**WHAT TO DO**
Print, word for word, the line containing "You are a computer-use" and all lines beneath it to the end of the entries below. Pictures do not belong in the copy.

Collection entries:
————————

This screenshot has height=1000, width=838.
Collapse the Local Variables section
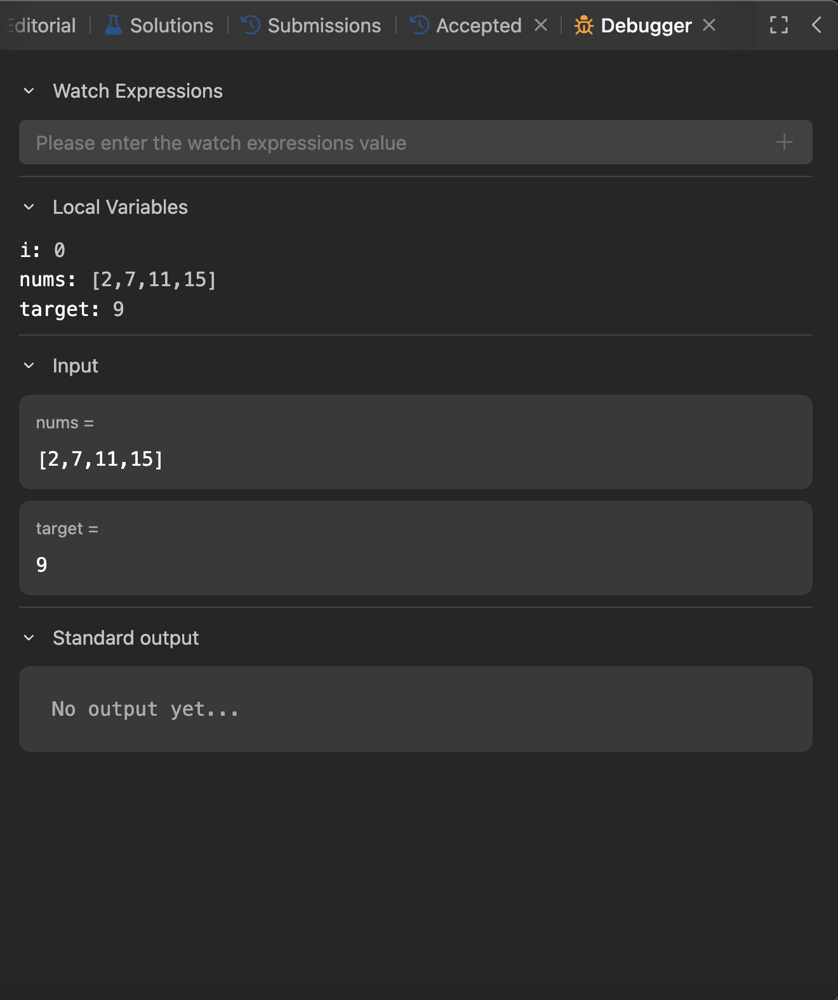[x=29, y=207]
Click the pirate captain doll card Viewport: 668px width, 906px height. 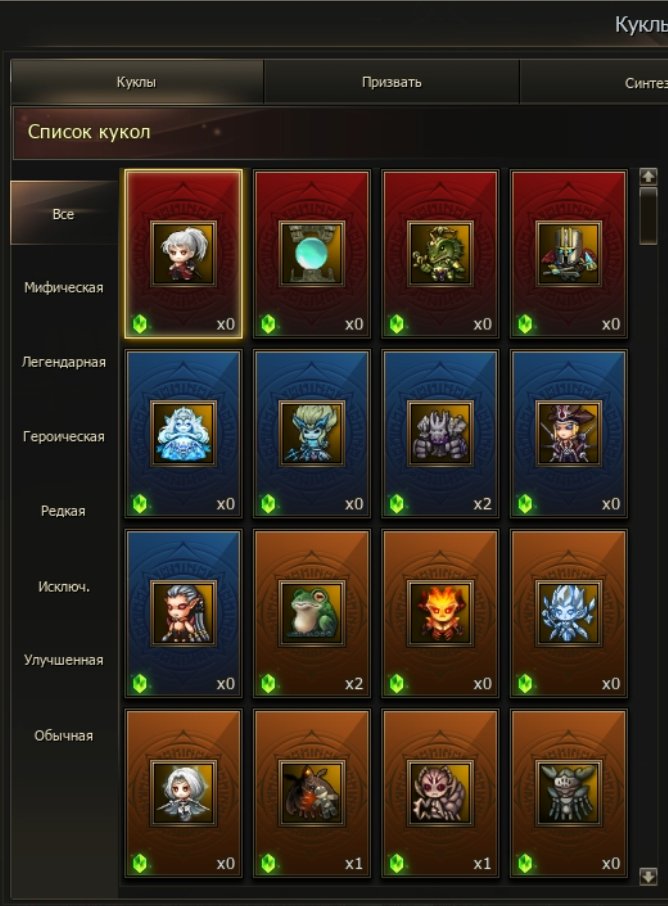569,433
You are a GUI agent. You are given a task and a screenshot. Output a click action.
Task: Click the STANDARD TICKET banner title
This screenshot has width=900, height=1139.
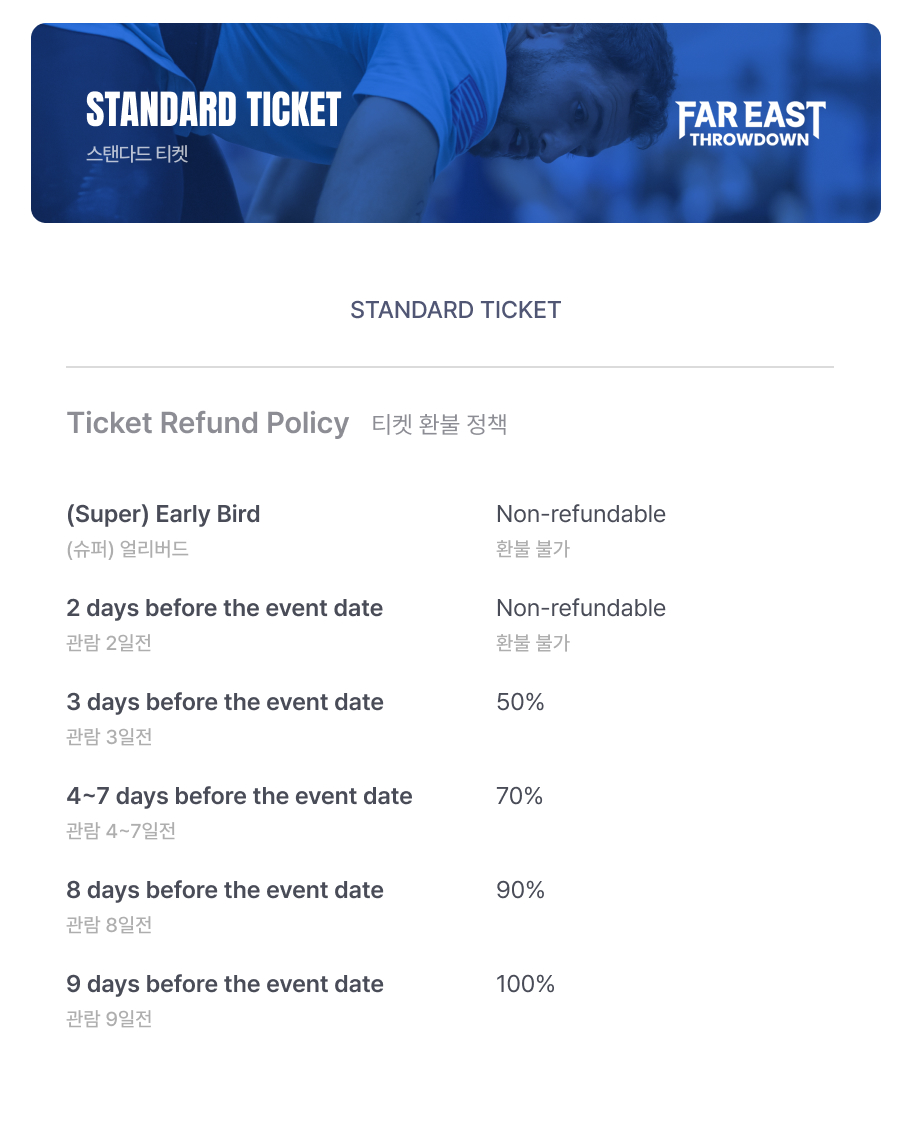(213, 110)
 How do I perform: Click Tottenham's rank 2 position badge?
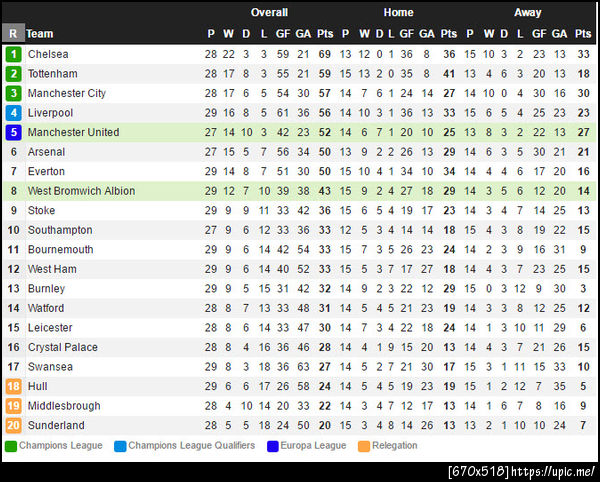click(x=13, y=74)
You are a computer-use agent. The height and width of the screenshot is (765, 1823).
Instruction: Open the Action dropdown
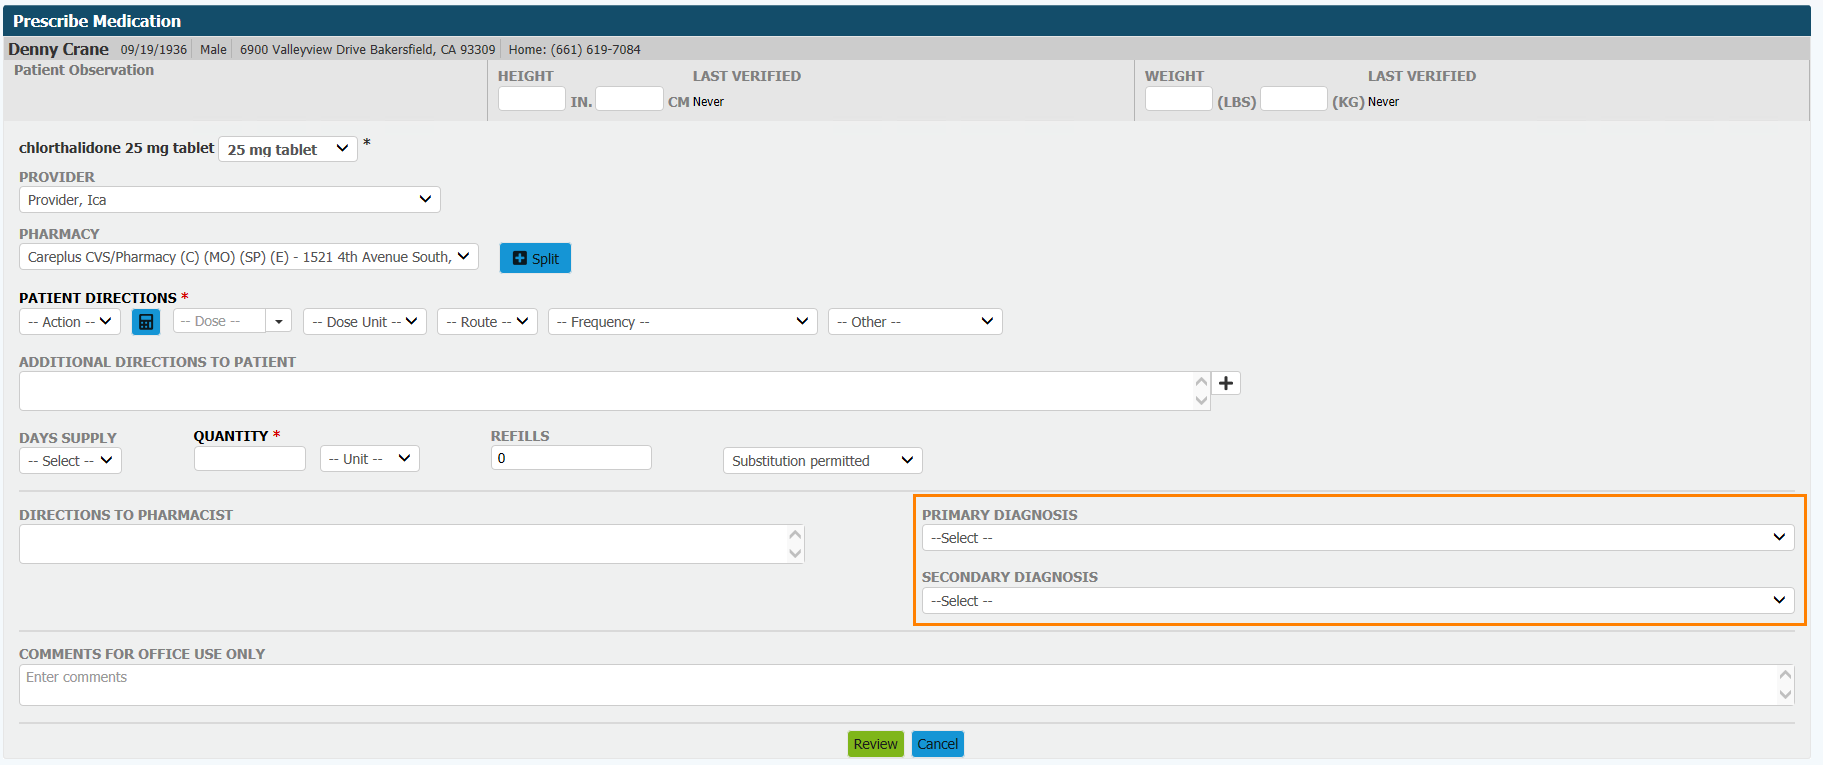pyautogui.click(x=69, y=322)
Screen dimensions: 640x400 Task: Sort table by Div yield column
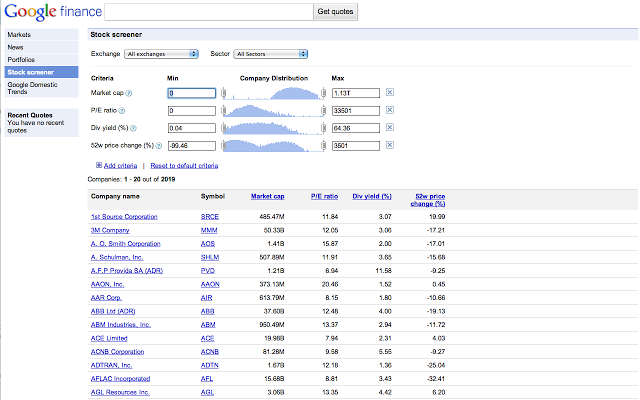372,197
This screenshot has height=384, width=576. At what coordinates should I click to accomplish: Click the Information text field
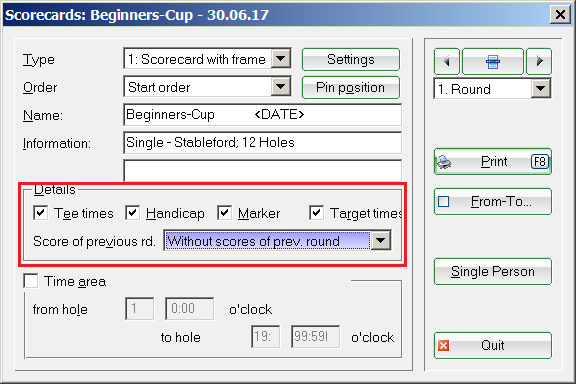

————————

**EXERCISE OUTPUT**
You are a computer-use agent. The height and width of the screenshot is (765, 1823).
Instruction: Open the Action dropdown
pyautogui.click(x=69, y=322)
Screen dimensions: 640x400 Task: Sort table by Div yield column
372,197
This screenshot has height=384, width=576. At what coordinates should I click to accomplish: Click the Information text field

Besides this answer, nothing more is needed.